Gov. Andrew Cuomo on Sunday called a memorandum from President Donald Trump to provide supplemental unemployment relief to individuals “laughable,” saying a provision of the measure that requires states to foot part of the bill was unworkable.
In a call with reporters Sunday, Cuomo again pushed for Congress and the White House to come to an agreement on legislation that would provide direct aid to state governments.
"They need legislation, it's the only way to do it. If they don't get it passed, if the president isn't willing to get it passed, it's just an additional failure,” Cuomo said. "My advice: when you're in a hole, stop digging.”
New York, which remains the state hardest-hit by the coronavirus, is projecting a $30 billion budget deficit over the next two years because of lost revenue.

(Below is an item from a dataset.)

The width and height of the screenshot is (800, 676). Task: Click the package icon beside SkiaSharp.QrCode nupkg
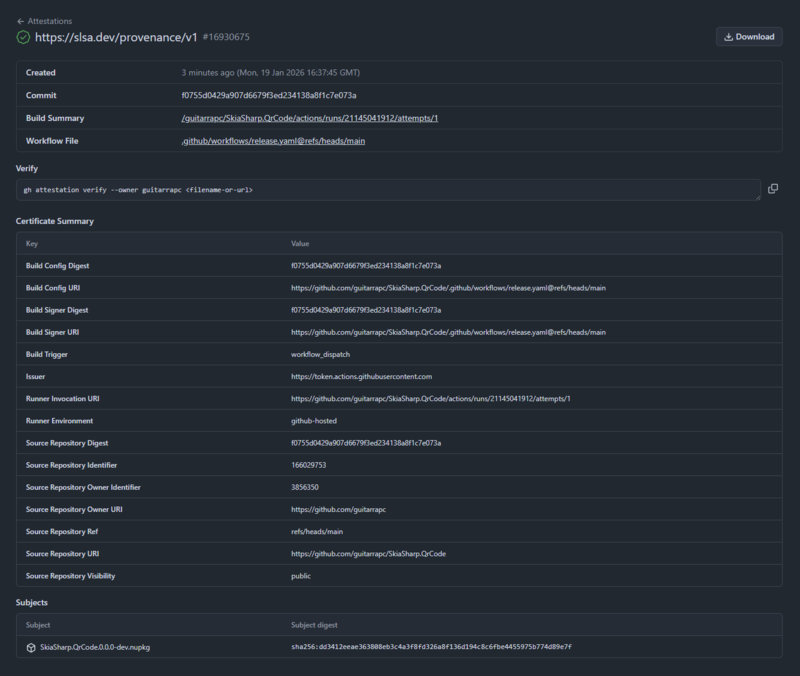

That’s on top of $5 billion spent by the state on its response to the disease, and other deficits from state agencies.
Cuomo said the memorandum from Trump, issued late Saturday, would cost New York an additional $4 billion to provide benefits to unemployed New Yorkers.
That’s because the order, the result of failed negotiations between Congress and the White House, requires states to pitch in 25% of the cost of a supplemental $400 payment to unemployed workers. The previous $600 supplemental payment expired last week.

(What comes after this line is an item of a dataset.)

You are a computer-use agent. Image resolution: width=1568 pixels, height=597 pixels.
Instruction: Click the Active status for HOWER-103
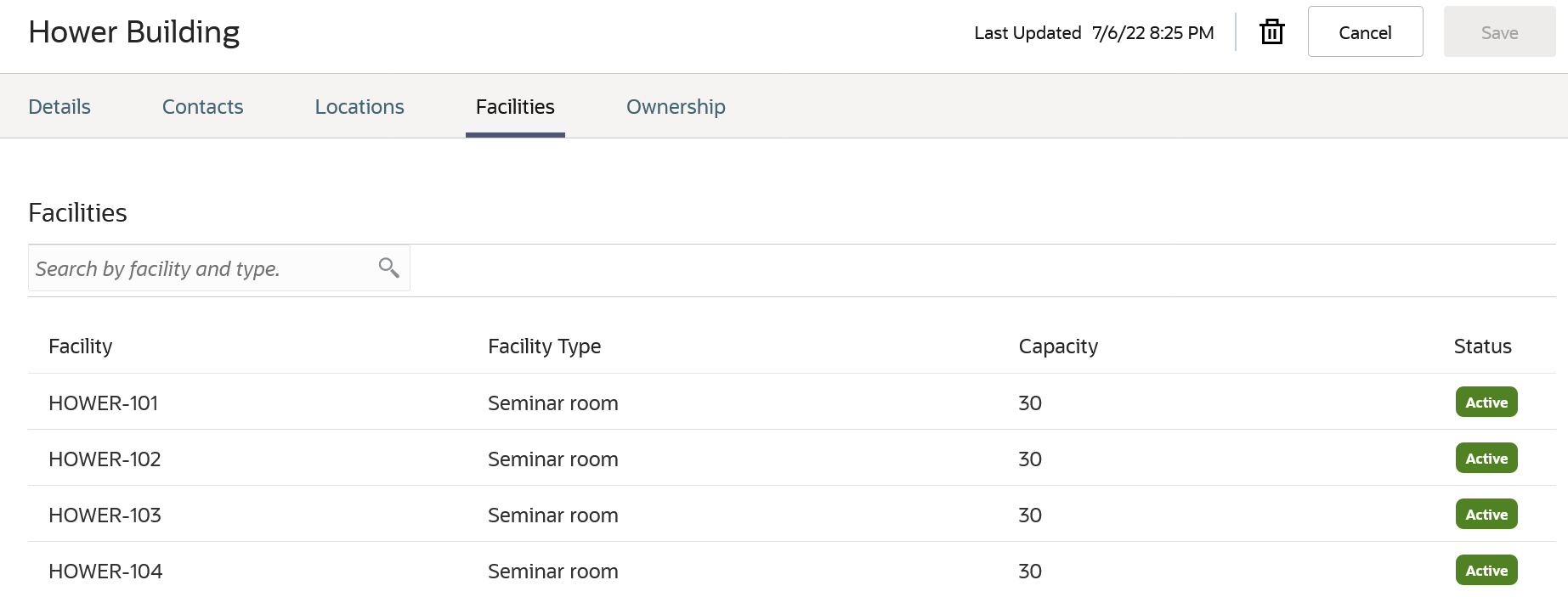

"The concept of saying to states that you pay 25% of the unemployment insurance is just laughable," Cuomo said. "The executive orders will not be a substitute for legislation.”
Trump also approved other memoranda and an executive order to defer student loans, preserve a federal moratorium on evictions, and defer payment of the payroll tax that funds Medicare and Social Security benefits.
Democrats, who hold a majority in the U.S. House, have reached a stalemate with the White House and Republicans in the U.S. Senate over a new round of stimulus funding last week. It’s unclear when the federal government is expected to resume negotiations on the package.
Republicans have argued against providing direct aid to state governments, like in New York, saying those states had mismanaged their finances long before the pandemic, and that the federal government shouldn’t be held responsible for those choices.
Cuomo, for his part, was relying on Congress and the White House to provide billions of dollars in aid to New York to avert a financial crisis in the state. Without that funding, Cuomo’s warned of major cuts in state spending for education, local governments, and hospitals.
When asked Sunday when those cuts would be made, Cuomo didn’t give a deadline. He’s previously said this latest round of negotiations was the last the state could survive before any major decisions on spending.